Second, project-based learning has a significant positive effect on students’ thinking skills (SMD = 0.387, p < 0.001) and affective attitudes (SMD = 0.379, p < 0.001), indicating that the effect of project-based learning on students’ learning outcomes is not only the effect of academic performance, but also the effect of self-emotional attitudes and values, creative thinking skills, computational thinking skills, and other higher-order The impact of project-based learning on students’ learning is not only on their academic performance, but also on their self-emotional attitudes and values, creative thinking skills, computational thinking skills and other higher-order thinking skills. Project-based learning is a classroom activity that effectively develops students’ core literacies (Hongxing, 2017) and promotes the development of higher-order thinking (Weihong and Yinglong, 2019). The real value of project-based learning lies in its ability to enhance students’ higher-order thinking skills, such as creative thinking skills, problem-solving skills, and integrated application skills, by exploring real problems in small groups as a way to acquire the core concepts and principles of subject knowledge, and by posing driving questions around a topic based on real situations and students’ deep involvement in the investigation. Education for the future requires project-based learning to develop students’ 21st century skills and core literacies for their future careers and lives.

5.2. Moderating effects of different variables on student learning outcomes

To better analyze the impact brought by different moderating variables, this study categorized the moderating variables into four major categories: first, country region; second, curriculum, including subject categories and course types; third, teaching, including experimental period and learning periods; and fourth, experimental scale, including class size and group size. The results of the meta-analysis show as follows: (1) the application effect of project-based learning in Asia is better than that in countries in Oceania and Western Europe; (2) project-based learning has different degrees of influence on different disciplines and is better applied in the type of laboratory course; (3) in terms of the experimental period, the experimental period of 9–18 weeks is more appropriate and the application advantage of project-based learning at the high school level is more obvious; (4) project-based learning is more suitable for small-class teaching, in which the best effect is achieved when the group size is 4–5 students.

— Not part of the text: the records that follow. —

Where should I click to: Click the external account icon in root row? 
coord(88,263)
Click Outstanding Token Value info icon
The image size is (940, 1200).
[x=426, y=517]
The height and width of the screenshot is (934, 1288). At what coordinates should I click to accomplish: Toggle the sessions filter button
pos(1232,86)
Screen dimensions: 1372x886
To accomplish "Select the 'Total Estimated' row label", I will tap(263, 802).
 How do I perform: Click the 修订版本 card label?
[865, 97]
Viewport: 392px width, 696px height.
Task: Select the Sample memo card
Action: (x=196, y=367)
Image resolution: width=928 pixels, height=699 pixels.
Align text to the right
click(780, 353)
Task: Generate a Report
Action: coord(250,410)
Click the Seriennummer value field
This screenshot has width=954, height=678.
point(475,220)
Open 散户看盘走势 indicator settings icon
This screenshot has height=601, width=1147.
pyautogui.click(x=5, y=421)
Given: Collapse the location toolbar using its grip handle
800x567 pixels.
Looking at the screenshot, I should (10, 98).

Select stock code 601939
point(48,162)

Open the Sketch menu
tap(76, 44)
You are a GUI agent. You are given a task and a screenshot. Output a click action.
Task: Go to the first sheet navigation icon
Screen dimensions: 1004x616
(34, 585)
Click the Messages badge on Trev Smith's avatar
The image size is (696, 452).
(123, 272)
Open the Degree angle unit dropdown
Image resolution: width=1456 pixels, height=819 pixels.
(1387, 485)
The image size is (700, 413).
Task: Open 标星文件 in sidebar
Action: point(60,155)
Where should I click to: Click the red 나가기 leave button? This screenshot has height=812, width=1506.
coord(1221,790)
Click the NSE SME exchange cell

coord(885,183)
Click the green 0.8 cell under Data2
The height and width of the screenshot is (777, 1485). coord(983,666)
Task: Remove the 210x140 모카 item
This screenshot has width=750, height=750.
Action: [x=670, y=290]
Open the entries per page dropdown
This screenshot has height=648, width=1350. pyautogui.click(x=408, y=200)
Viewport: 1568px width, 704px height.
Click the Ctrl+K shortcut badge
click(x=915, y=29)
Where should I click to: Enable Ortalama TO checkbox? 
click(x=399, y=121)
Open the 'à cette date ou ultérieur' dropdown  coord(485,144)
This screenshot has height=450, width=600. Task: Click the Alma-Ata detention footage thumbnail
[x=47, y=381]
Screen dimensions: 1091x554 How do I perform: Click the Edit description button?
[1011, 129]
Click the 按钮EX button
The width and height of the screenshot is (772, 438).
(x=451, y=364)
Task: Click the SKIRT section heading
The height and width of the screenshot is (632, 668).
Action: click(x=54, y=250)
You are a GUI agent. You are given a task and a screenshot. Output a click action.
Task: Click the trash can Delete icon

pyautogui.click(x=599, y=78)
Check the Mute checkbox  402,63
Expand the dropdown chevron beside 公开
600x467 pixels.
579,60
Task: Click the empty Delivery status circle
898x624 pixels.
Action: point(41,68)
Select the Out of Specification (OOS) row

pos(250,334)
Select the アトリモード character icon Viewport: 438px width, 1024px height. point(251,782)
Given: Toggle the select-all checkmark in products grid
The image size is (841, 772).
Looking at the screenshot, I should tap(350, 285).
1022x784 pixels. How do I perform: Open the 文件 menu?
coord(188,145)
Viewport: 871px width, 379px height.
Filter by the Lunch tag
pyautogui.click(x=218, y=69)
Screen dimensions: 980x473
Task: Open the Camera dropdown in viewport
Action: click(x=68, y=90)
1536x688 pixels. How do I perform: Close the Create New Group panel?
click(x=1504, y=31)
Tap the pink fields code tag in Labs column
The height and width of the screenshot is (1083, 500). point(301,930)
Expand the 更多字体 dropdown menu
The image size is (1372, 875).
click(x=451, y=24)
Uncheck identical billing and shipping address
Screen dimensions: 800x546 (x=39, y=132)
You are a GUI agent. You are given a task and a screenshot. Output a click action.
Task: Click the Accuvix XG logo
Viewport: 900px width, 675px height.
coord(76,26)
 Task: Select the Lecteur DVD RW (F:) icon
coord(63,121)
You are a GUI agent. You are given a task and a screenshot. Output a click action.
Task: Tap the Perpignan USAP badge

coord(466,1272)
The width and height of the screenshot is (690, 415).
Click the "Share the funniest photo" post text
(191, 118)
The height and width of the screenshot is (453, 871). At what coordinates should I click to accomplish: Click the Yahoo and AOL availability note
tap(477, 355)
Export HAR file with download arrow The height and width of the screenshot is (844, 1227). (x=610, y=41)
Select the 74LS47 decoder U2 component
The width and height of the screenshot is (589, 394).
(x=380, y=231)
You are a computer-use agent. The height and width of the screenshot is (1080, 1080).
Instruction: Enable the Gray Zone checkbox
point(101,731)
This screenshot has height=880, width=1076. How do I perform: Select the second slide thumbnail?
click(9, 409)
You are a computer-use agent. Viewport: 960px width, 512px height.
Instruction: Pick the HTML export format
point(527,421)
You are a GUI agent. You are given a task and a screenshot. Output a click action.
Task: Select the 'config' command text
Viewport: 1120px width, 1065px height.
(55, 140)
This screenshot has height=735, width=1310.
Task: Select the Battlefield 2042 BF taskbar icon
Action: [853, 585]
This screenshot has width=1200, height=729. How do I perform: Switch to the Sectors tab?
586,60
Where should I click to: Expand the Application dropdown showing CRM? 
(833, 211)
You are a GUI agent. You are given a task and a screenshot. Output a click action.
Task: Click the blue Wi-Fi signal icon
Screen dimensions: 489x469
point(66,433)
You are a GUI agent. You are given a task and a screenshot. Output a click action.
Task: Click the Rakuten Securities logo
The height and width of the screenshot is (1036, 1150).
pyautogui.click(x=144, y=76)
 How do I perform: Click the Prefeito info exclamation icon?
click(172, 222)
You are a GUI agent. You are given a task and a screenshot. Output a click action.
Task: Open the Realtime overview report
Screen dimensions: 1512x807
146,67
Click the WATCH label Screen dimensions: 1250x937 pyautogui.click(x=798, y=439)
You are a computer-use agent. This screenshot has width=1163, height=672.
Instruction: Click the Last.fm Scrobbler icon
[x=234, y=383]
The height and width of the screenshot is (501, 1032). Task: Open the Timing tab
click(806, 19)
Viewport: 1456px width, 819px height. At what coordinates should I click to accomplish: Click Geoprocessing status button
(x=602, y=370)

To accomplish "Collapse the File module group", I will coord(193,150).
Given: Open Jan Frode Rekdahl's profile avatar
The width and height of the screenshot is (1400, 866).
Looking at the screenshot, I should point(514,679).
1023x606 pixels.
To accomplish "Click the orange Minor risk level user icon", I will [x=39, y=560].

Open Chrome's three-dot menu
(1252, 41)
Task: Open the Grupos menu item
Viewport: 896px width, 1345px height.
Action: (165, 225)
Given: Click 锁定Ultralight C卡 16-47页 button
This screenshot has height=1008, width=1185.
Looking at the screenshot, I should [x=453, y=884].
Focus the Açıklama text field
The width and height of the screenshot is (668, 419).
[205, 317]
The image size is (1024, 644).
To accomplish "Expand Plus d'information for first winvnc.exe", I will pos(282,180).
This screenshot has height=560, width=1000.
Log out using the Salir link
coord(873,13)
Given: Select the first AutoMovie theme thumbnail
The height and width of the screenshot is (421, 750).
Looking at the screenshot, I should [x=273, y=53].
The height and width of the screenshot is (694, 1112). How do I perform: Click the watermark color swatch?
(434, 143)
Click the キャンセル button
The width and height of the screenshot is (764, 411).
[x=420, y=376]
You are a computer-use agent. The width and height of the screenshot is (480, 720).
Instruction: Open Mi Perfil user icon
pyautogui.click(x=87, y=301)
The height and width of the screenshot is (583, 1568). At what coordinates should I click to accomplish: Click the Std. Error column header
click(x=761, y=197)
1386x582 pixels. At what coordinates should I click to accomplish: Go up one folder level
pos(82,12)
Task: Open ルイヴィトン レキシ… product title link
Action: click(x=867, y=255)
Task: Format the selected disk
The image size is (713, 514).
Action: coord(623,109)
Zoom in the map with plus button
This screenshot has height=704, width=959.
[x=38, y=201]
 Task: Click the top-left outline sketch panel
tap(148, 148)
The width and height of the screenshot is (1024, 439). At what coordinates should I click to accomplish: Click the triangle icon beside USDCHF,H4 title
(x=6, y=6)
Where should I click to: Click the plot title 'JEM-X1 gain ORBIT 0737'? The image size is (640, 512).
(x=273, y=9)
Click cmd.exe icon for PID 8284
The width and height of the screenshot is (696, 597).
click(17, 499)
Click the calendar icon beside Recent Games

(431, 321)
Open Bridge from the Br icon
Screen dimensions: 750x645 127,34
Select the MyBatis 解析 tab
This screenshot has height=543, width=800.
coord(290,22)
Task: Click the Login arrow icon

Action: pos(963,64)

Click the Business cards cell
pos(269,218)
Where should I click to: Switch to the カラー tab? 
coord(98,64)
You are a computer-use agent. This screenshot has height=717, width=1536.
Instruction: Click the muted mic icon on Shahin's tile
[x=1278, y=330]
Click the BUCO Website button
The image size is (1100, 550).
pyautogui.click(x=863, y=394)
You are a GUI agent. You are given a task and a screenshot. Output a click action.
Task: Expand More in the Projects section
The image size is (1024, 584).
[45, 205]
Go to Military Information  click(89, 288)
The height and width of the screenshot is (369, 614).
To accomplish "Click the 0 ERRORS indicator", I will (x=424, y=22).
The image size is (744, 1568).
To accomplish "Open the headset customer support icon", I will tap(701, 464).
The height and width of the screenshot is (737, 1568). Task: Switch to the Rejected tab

In terms of country region, the combined effect value of project-based learning is 0.358, and the application effect varies in different countries. In the Asian region, especially Southeast Asia, the effect of project-based learning is significantly better than that of Western Europe and North America. This study suggests the following reasons: First, Southeast Asian countries are relatively lagging in economic development, and industrialization and modernization are slower, so students and teachers pay more attention to practical learning methods, and project-based learning is a practice-based, problem-solving-oriented learning method that can better help them adapt and master skills and knowledge in actual work. Secondly, because the level of basic education in some Southeast Asian countries is relatively low due to various factors such as history, culture, and society, the project-based learning method can help students understand practical problems more deeply, comprehend knowledge, and enhance their hands-on and problem-solving abilities. Third, in Western European countries, students and teachers focus more on theoretical knowledge and logical thinking, individual student performance, and competition, and in countries such as Oceania, students and teachers focus more on practicality and teamwork. In Asia, however, the educational culture emphasizes a focus on discipline, order, and respect for teachers, making project-based learning more acceptable to students and parents. Students’ attitudes toward learning are also generally more serious, hard-working, and diligent, focusing on academic performance and opportunities for advancement, so students are more willing to engage in project-based learning in the hope of achieving better learning outcomes. Fourthly, in Asia, especially in East Asia, there is a strong demand for high-quality human resources, and project-based learning can cultivate students’ practical skills and innovative spirit, making them more competitive and capable of adapting to the future society.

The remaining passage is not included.